▶ _Problem to work on_
The lines below, all of them, should be returned exactly as they appear.
════
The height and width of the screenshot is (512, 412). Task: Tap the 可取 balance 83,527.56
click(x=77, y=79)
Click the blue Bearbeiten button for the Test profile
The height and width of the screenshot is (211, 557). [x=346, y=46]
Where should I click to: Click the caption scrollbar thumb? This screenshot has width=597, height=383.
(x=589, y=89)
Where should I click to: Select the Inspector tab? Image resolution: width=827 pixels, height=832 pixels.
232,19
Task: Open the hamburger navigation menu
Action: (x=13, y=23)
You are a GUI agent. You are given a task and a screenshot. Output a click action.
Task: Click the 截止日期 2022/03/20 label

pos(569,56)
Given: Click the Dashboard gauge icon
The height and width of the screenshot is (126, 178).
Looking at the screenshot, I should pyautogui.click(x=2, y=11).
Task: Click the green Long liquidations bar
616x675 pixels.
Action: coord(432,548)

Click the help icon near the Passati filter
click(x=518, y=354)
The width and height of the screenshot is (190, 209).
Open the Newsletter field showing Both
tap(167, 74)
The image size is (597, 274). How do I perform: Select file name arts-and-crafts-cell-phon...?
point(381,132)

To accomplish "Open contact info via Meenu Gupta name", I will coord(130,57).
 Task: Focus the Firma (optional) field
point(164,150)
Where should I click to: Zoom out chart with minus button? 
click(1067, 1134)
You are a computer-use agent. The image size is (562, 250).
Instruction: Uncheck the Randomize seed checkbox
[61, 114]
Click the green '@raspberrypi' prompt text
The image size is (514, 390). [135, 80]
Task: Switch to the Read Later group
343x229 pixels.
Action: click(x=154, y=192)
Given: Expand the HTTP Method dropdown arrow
════
▶ _Solution to this exercise_
The height and width of the screenshot is (512, 412). Task: Tap the 可取 balance 83,527.56
click(x=77, y=79)
Click the blue Bearbeiten button for the Test profile
The height and width of the screenshot is (211, 557). [x=346, y=46]
Where should I click to: Click the caption scrollbar thumb? This screenshot has width=597, height=383.
(x=589, y=89)
Where should I click to: Select the Inspector tab? Image resolution: width=827 pixels, height=832 pixels.
232,19
Task: Open the hamburger navigation menu
Action: (x=13, y=23)
You are a GUI agent. You are given a task and a screenshot. Output a click action.
Task: Click the 截止日期 2022/03/20 label

pos(569,56)
Given: Click the Dashboard gauge icon
The height and width of the screenshot is (126, 178).
Looking at the screenshot, I should pyautogui.click(x=2, y=11).
Task: Click the green Long liquidations bar
616x675 pixels.
Action: coord(432,548)

Click the help icon near the Passati filter
click(x=518, y=354)
The width and height of the screenshot is (190, 209).
Open the Newsletter field showing Both
tap(167, 74)
The image size is (597, 274). How do I perform: Select file name arts-and-crafts-cell-phon...?
point(381,132)

To accomplish "Open contact info via Meenu Gupta name", I will coord(130,57).
 Task: Focus the Firma (optional) field
point(164,150)
Where should I click to: Zoom out chart with minus button? 
click(1067, 1134)
You are a computer-use agent. The image size is (562, 250).
Instruction: Uncheck the Randomize seed checkbox
[61, 114]
Click the green '@raspberrypi' prompt text
The image size is (514, 390). [135, 80]
Task: Switch to the Read Later group
343x229 pixels.
Action: click(x=154, y=192)
Given: Expand the HTTP Method dropdown arrow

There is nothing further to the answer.